自分のタックスファイルナンバーを会社に伝える

雇用者が皆様に給料を支払う際に、給料から税金を差し引き、国に納める必要があります。そのために、会社にタックスファイルナンバーを伝えておく必要があるのです。この時に納めた金額が多すぎた場合、後にタックスリターンの際に返金されることになります。

ワーキングホリデービザ保持者は必ず、 働き始めたら「自分はワーキングホリデービザである」と会社に伝えましょう。また、ワーキングホリデービザから他のビザを取得した場合も必ず会社に伝えましょう。

バックパッカー税が裁判により廃止

通称”バックパッカー税”という税法改正に伴い、2017年1月の収入からワーホリビザというだけで異なる税率が適応されるようになりました。しかし、2021年11月の裁判の結果、指定8か国からのワーホリビザ保持者に対してはこのワーキングホリデー特別税率が廃止となりました。

ただし、このバックパッカー税が課税されないのは税法上の居住者とみなされたワーキングホリデービザ保持者のみで、ATOは原則ワーホリビザ保持者は税法上の非居住者である、としております。税法上の居住者となるワーホリはオーストラリア人、永住ビザ保持者などと同じ税率となります。

ワーホリが居住者となるために、居住者として申告できる条件を満たすか、正しく申告するか、が重要となります。

 

キャッシュジョブと呼ばれる不法労働

ちまたでキャッシュジョブと呼ばれる仕事があります。つまり、スタッフに現金で給料を支払うことで銀行口座振込などの記録を残さず、会社はそのスタッフが働いていなかったことにすることです。

働いていなかったことにされるということは、もちろんタックスリターンの申告もできませんし、スー パーアニュエーションも支払われません。

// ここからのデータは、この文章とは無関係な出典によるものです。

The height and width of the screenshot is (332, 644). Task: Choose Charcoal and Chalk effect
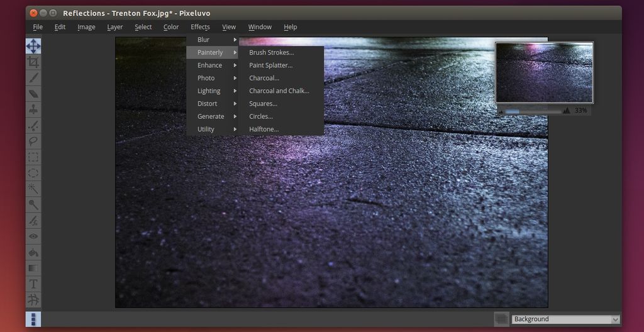[279, 91]
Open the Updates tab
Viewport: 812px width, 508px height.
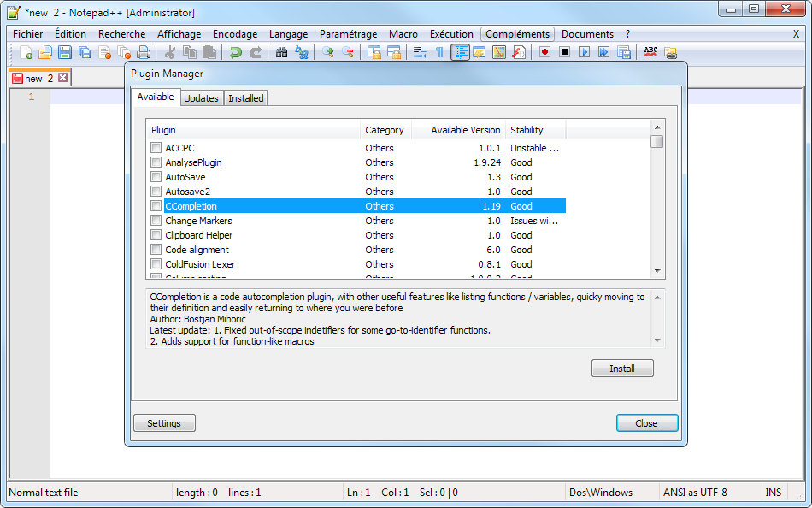point(201,97)
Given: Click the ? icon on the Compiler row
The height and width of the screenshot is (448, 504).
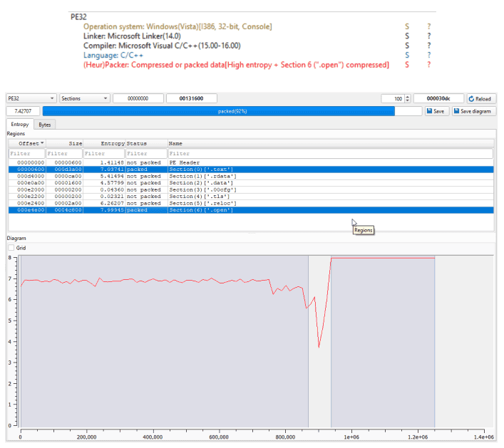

タックスリターンの申告をしないのでその人が「所得隠し」をしていることにもなってしまいます。多くの場合は、会社側が「スーパーアニュエーション(年金)を払いたくない」「最低賃金を払わずに誤魔化したい」という不正な動機が大きな理由となっているようです。

このような会社の存在がそもそもの問題ではありますが、雇われて働いている方も不法労働に加担していることになってしまいます。日本にいる外国人が水面下で違法な働き方をしていれば問題になることと同じ、と考えると容易に想像できるでしょう。

水面下の不法労働で税金がなくなると思っても、実は最低賃金をもらってなく、実際は税金を払うよりももらっていないという騙されているケースも多々ありますのでご注意ください。

ステップ 3

会社に給与の締めをしたか確認

タックスリターンで自分の収入が分からなくても大丈夫

雇われて働いた仕事の収入は雇用主がATOに報告します。仕事野収入に関しては特に何も必要ありませんが、雇用主の中にはきちんとしていない人もおり、その時のために給与明細(ペイスリップ)は保管しておきましょう。

Ezy Tax Solutons Japan はきちんと資格を持った税理士ですので、皆様の働いた会社がきちんとルールを守っていれば、皆さんの収入情報を ATO の登録税理士データベースより手に入れることが可能です。何もなくてもタックスリターン申告可能です。

よく分からないという場合はとりあえず待ちましょう。Ezy Tax Solutions Japan でなんとかできることが多々ですので、とりあえず申告期限の10月末前まで待ってみましょう。焦って申告するとむしろ時間がかかったり、後で ATO(オーストラリア国税庁)から連絡が来ます。

ABN で働く

ABN とは Australian Business Number の略で個人事業主として働く人のための番号です。ABN を持って働くこと自体は問題ではありませんが、ABN で働かせることで、スーパーアニュエーションの支払い回避、最低賃金の支払い回避のため、これを悪用する会社もあります。雇用でなく、ABN で働くよ う依頼された場合は注意が必要です。

ABN を元に収入を得ていた方は個人事業主になりますので、雇用者(会社)が給料のように面倒を見てくれることはありません。ご自分で収入記録を残しておく必要、責任があり、その記録を基にタックスリターンを申告します。

1人で「ABN での収入」と「他の仕事の収入」の両方がある場合は、全てを1回のタックスリターンでまとめて申告します。

ABNを登録している場合は、ABNでの収入があってもなくても申告が義務付けられます。

Uberも個人事業主の扱いとなりABNが必要で、ABNの収入となります。

 

ステップ 4

タックスリターン申告手続き(毎年7月から)

毎年7~6月までの収入を、7~10月末の間に ATO(オーストラリア国税局)に申告します。タックスリターンは必ず7月を境に年度ごとに申告します。つまり、6月30日と7月1日に別々の給料が払われれば、それぞれの異なる会計年度のタックスリターンで申告することになります。同じ会計年度内の全ての収入を1つのタックスリターンで申告します。複数の職を持っていたとしても同様です。

なぜタックスリターンをするとお金をもらえることがあるの?

リターンとあるので必ず何かもらえるような気がしますが、日本語で確定申告という意味です。タックスリターンによる返金は「自分が払い過ぎた税金が戻ってくる」ことであって、補助金をもらえるのではありません。このリターンは日本語で戻ってくる、という意味ではなく申告という意味です。タックスリターンがない、タックスリターンできる、できない、タックスリターンが少ない、タックスリターンが可能、不可能などは全ておかしな日本語となります。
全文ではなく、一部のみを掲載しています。